Historical records not only from the travels of Johann Ludwig Krapf and Johannes Rebmann reveal that Kenyans had access to education as far back as 1728 with a Swahili manuscript Utendi wa Tambuka (Book of Heraclius) attesting to the fact. The CMS missionaries interacted with locals in the coastal town of Mombasa and set up one of the earliest mission schools in the country at Rabai in 1846.
With the expansion of the railway from Mombasa to Uganda, the missionaries expanded their work into Kenya's interior. An attempt to set up a school and mission at Yatta in 1894 was resisted by the Kamba tribe. The missionaries then penetrated into western Kenya and set up schools and missions. The first school in western Kenya was established at Kaimosi in 1902.During the colonial era, the number of Kenyans with exposure to education steadily increased and a good number of them were privileged to proceed abroad for further education. Among those who furthered their education abroad in the colonial era were Jomo Kenyatta, who attended Woodbrooke College and London School of Economics, Charles Njonjo, who attended Grays Inn Law School, Peter Mbiyu Koinange, who attended Columbia University, Mwai Kibaki who attended London School of Economics, R. Mugo Gatheru who attended Roosevelt University, Tom Mboya, who attended Ruskin College, Oxford, Masinde Muliro, who attended University of Cape Town, Julius Gikonyo Kiano who attended Stanford University, Paul Ngei and Barack Obama Sr., who attended the University of Hawaii at Manoa. Julius Gikonyo Kiano was the first Kenyan to obtain a Ph.D. He returned to Kenya and was instrumental in establishing a school in Githunguri. The trend steadily rose over the years and by the time of independence in 1963, 840,000 African children were attending elementary school.

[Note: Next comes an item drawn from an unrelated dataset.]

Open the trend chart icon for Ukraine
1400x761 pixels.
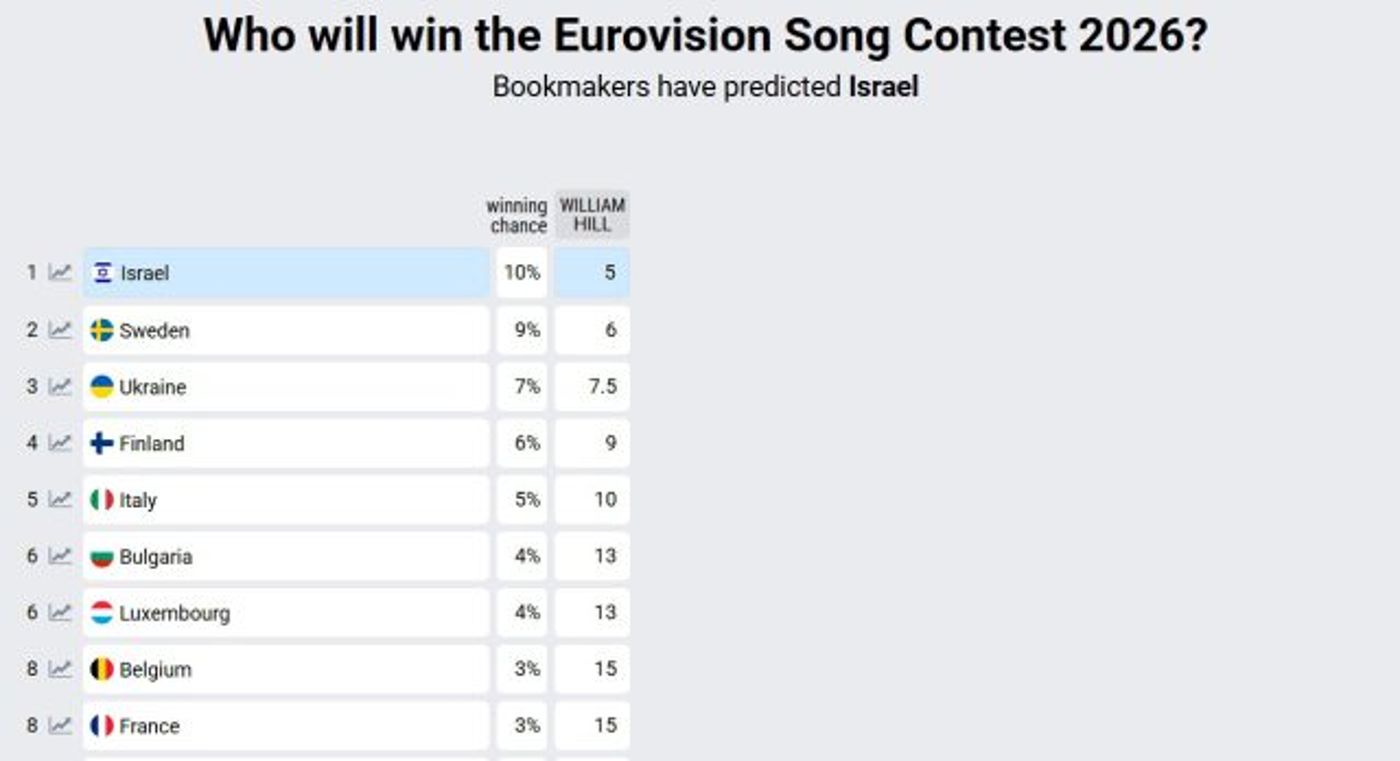coord(61,386)
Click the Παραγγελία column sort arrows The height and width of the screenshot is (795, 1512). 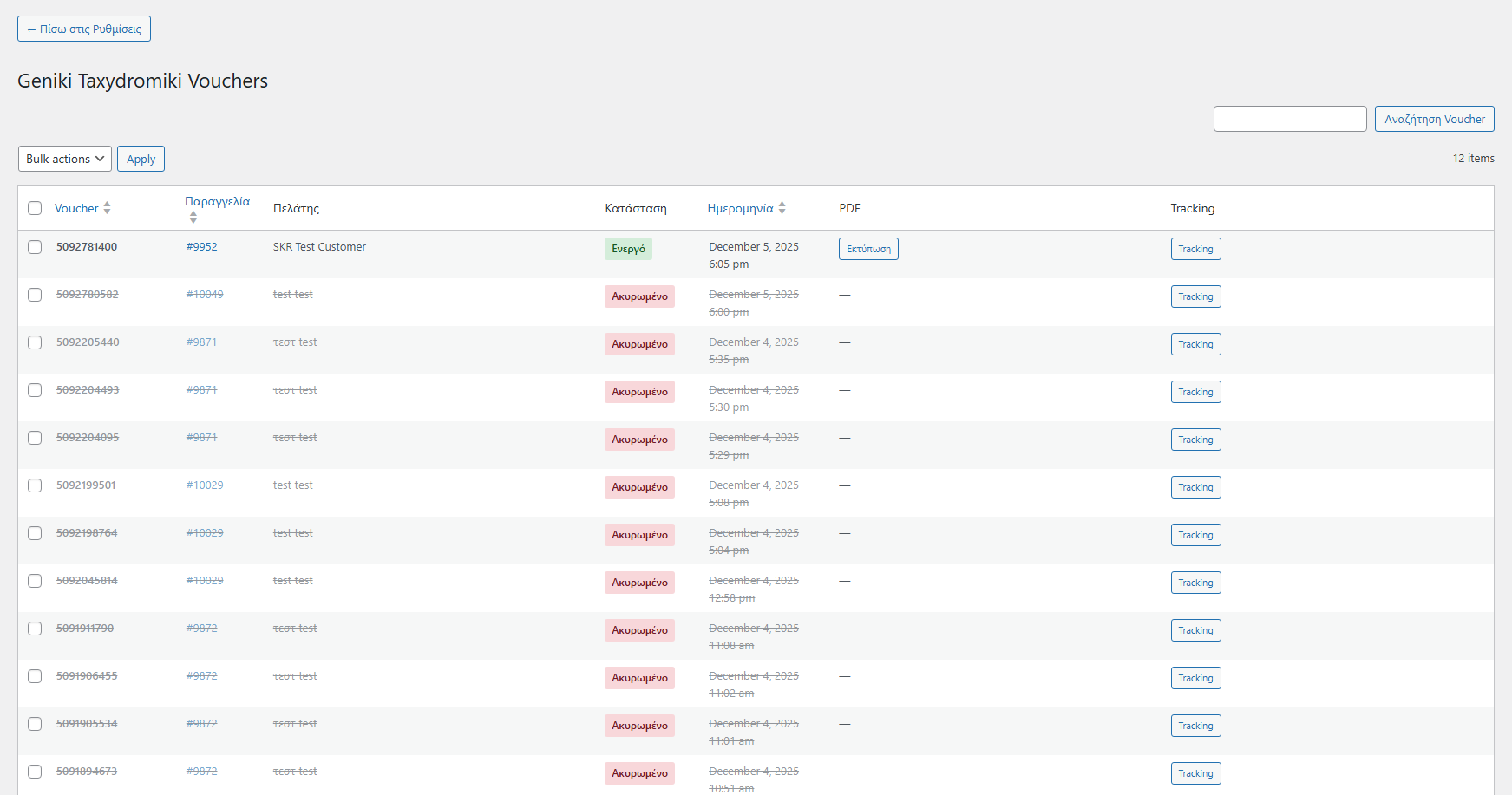pos(193,218)
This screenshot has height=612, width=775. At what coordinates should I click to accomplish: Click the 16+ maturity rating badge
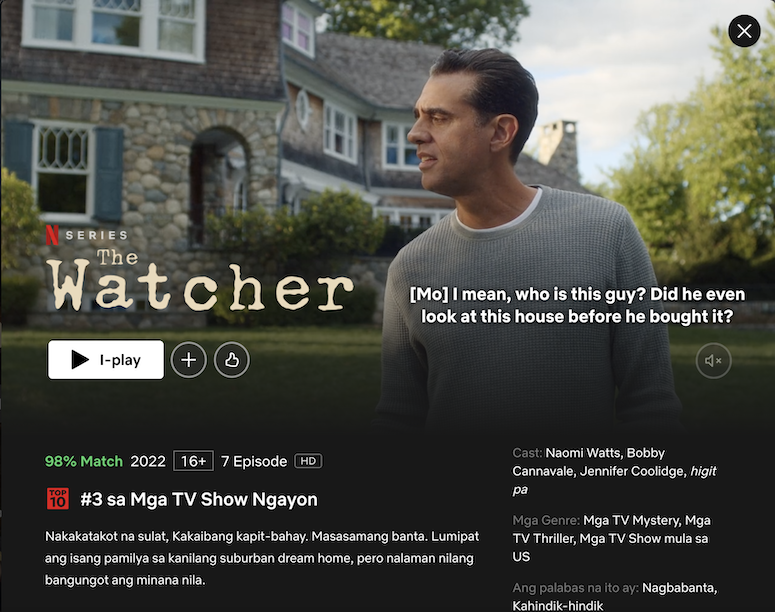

The earliest schools in Kenya 
- School at Rabai near Mombasa - established 1846
- Nairobi School established 1902.
- Friends School Kaimosi, now Kaimosi Friends Primary School, established 1903
- Maseno School, established in 1906
- Government Indian School or The Duke of Gloucester School, now Jamhuri High School, established 1906
- Tumutumu Mission School, now Tumutumu Girls’ High School established in 1908.
- European Girls' School, now Kenya High School established 1908.
- Thogoto School, now Thogoto Teachers’ Training College established 1910.
- Kaimosi Girls High School, established 1920
- Allidina Visram High School, Mombasa established 1921
- Kaimosi Boys High School, established 1921
- Kenton College, established 1924 Kijabi 1935 Kileleshwa
- Mang'u High School, established 1925.
- Alliance School, now Alliance High School (Kenya) established in 1926.
- St. Mary's School Yala, established in 1927.
- Highlands High School, now Moi Girls' High School - Eldoret established in 1928.
- Kisii School, established in 1932
Pre and post colonial education Systems 
Kenya began a campaign for free primary education after independence in 1963. Since then, the system of education has undergone transformation twice. Before independence elementary education was based on the colonial system of education.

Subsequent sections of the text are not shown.